The nurse is caring for a client who has a prescription for nalbuphine 10 mg/70 kg subcutaneously once. The client weighs 187 lb (85 kg). The nurse has nalbuphine 10 mg/1 mL available. How many mL should the nurse administer to the client? Record your answer using 1 decimal place.
Correct Answer: 1.2
Rationale: Dose = (10 mg/70 kg) × 85 kg = 12.14 mg.

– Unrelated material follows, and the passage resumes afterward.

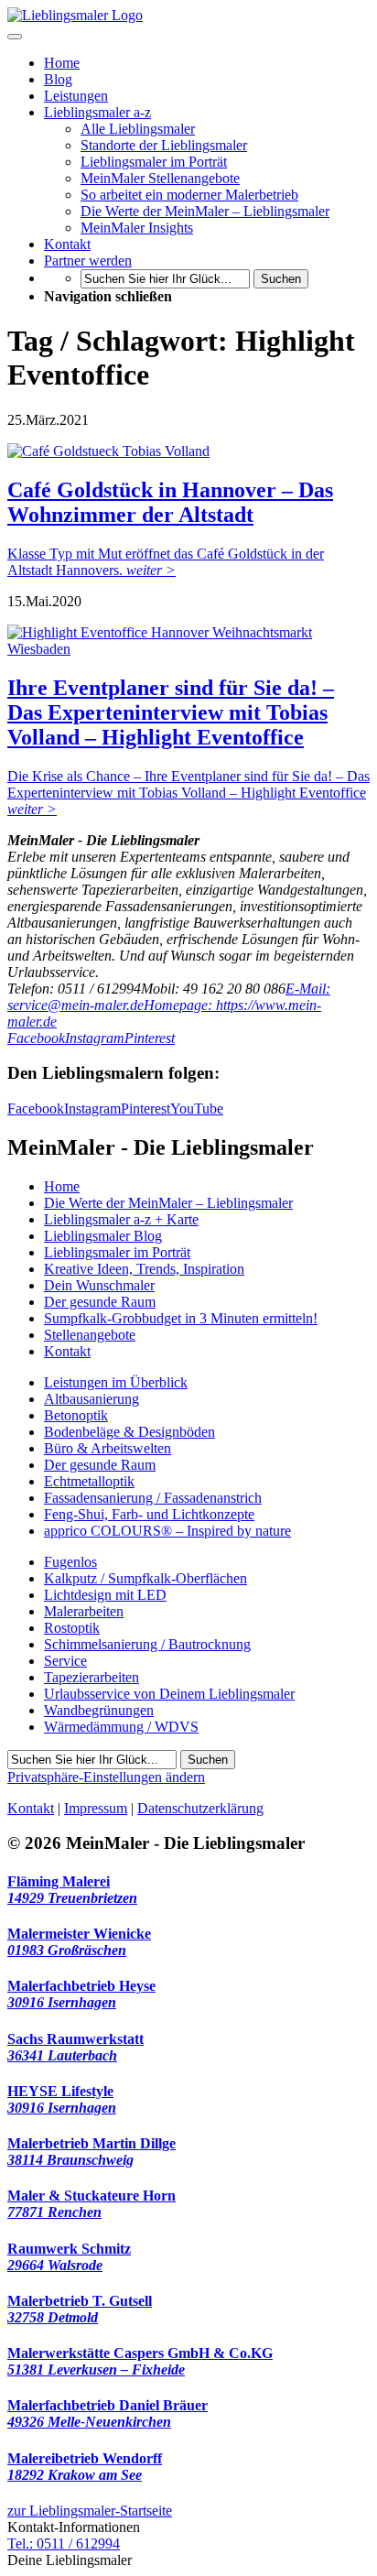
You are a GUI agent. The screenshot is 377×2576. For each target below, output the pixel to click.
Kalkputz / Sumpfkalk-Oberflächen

Volume = 12.14 mg ÷ 10 mg/mL = 1.2 mL.
The nurse is caring for a client with a feeding tube that has become obstructed. Which intervention should the nurse implement first to unclog the tube?
- A. Flush and aspirate the tube with warm water
- B. Instill a digestive enzyme solution into the tube
- C. Instill cola or cranberry juice into the tube
- D. Use a small barrel syringe to flush the tube
Correct Answer: A
Rationale: Flushing with warm water is the first, safest step to unclog a feeding tube. Enzymes or other solutions are used if water fails, and small syringes may cause excessive pressure.
The nurse is caring for a client who has type 2 diabetes mellitus and an elevated hemoglobin A1c. Which statement by the nurse will best address this result?
- A. It is important for us to review the signs and symptoms of a hypoglycemic reaction.
- B. Let's review your diet, exercise, and medication regimen over the past 2-3 months.
- C. Please describe what you have eaten in the last 24-48 hours.
- D. You should fast for at least 8 hours prior to your morning blood work.
Correct Answer: B
Rationale: Elevated A1c reflects poor glycemic control over months, so reviewing diet, exercise, and medications is most relevant. Other options are less comprehensive.
The mother of a newborn child is very upset. The child has a cleft lip and palate. The type of crisis this mother is experiencing is:
- A. reactive.
- B. maturational.
- C. situational.
- D. adventitious.
Correct Answer: C
Rationale: The arrival of the imperfect child that the mother had not envisioned places the mother in a situational crisis.